§ **Aim of the exercise**: Pull out of the data below the stretch of lines bounded by the one containing "This screenshot has height=263, width=303." and the one containing "Click the 2021년", both bounds included, unchanged.

· · ·

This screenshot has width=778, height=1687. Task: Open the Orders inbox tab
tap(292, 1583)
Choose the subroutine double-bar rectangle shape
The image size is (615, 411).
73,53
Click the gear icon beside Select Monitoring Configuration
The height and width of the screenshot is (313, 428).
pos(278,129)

· · ·

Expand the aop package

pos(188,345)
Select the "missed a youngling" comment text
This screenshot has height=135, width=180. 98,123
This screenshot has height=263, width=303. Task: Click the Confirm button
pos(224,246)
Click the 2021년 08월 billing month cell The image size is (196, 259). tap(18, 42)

· · ·

§ **Response to the task**:
This screenshot has height=263, width=303. Task: Click the Confirm button
pos(224,246)
Click the 2021년 08월 billing month cell The image size is (196, 259). tap(18, 42)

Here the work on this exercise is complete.